**WORK INSTRUCTIONS**
Please repeat exactly the lines from the one containing "Screen dimensions: 700x650" through the last line of the records, both included, and nothing else, leaving out any pictures.

Stored dataset items:
=== Section Start ===

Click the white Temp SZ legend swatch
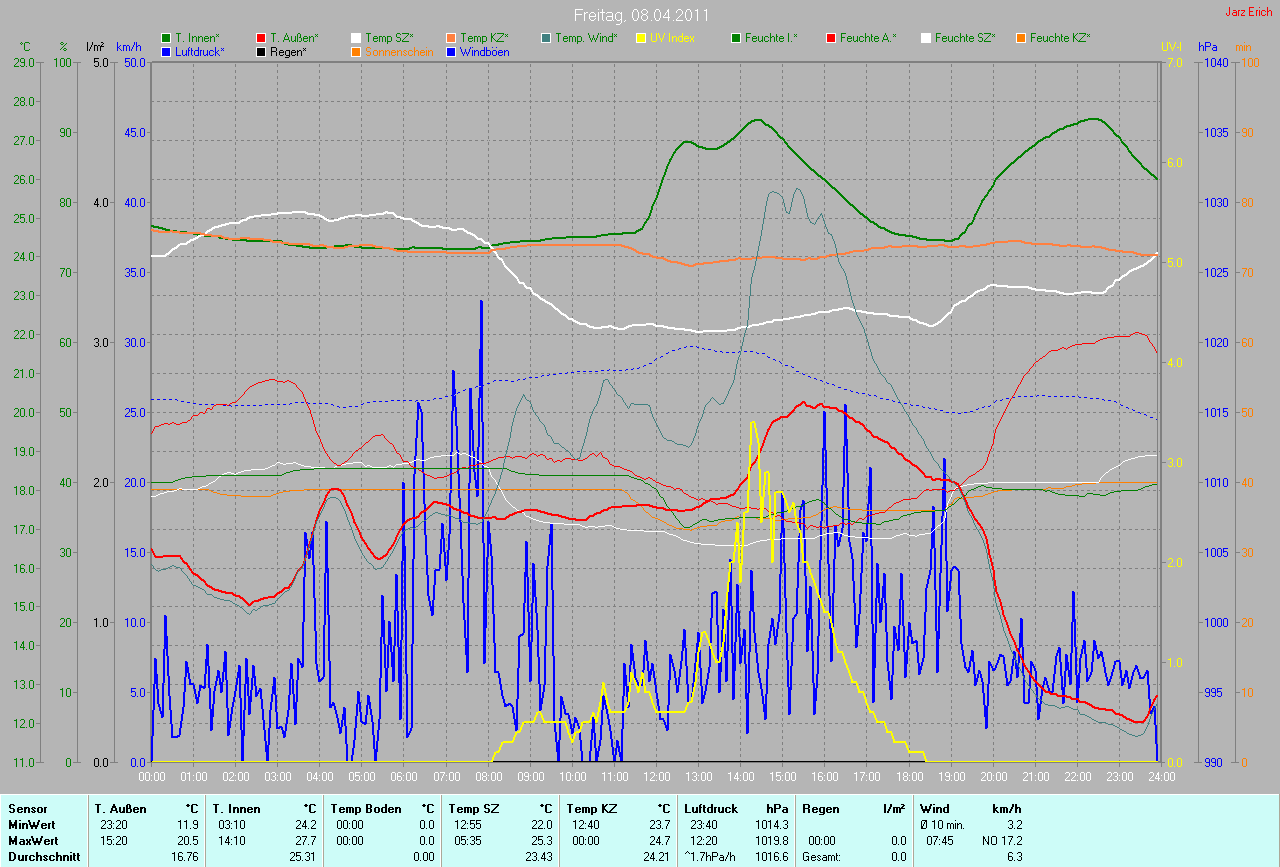The width and height of the screenshot is (1280, 867). click(356, 38)
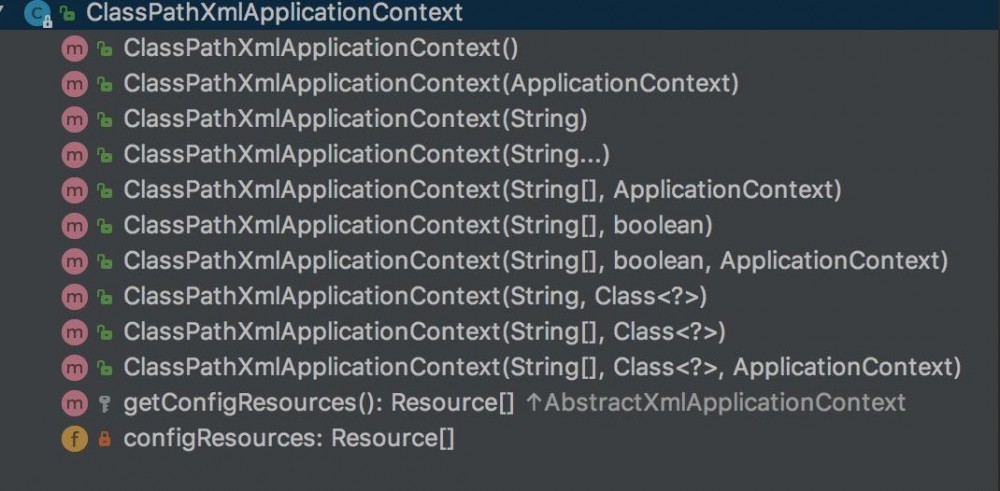Select constructor with String[], boolean, ApplicationContext
Viewport: 1000px width, 491px height.
535,261
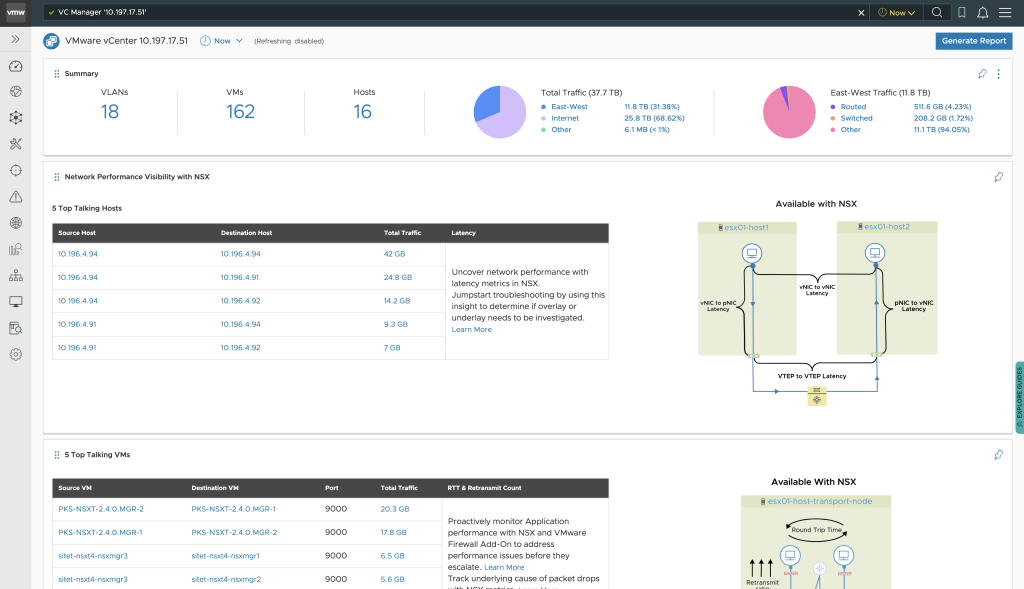Open the VMs count 162

pos(241,112)
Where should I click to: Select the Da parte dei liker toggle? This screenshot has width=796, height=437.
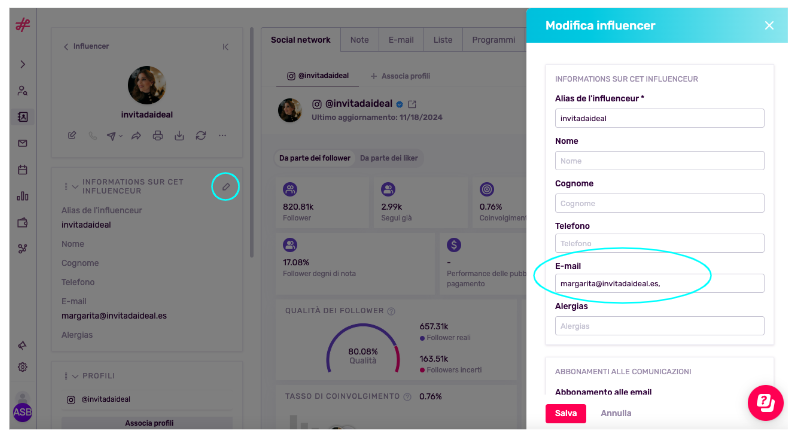tap(389, 158)
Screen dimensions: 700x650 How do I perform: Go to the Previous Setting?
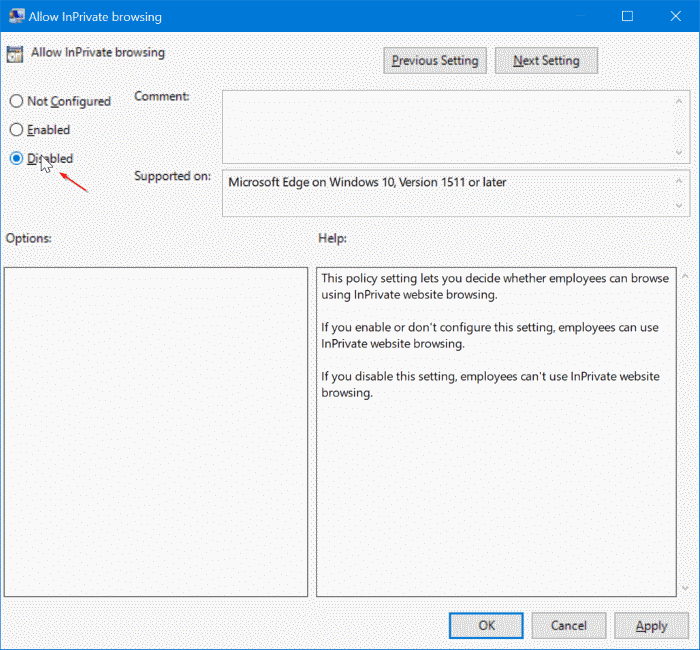pyautogui.click(x=434, y=61)
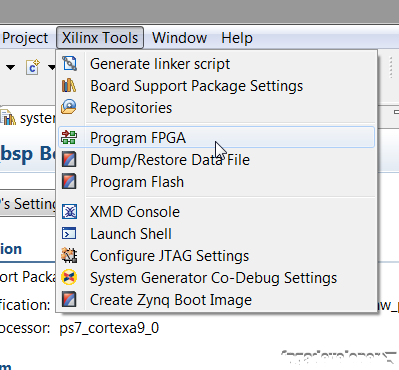399x370 pixels.
Task: Click the Generate linker script icon
Action: tap(69, 64)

=== Section End ===

**RESPONSE BOX**
Screen dimensions: 700x650 How do I perform: Go to the Previous Setting?
pyautogui.click(x=434, y=61)
399x370 pixels.
Task: Click the Generate linker script icon
Action: tap(69, 64)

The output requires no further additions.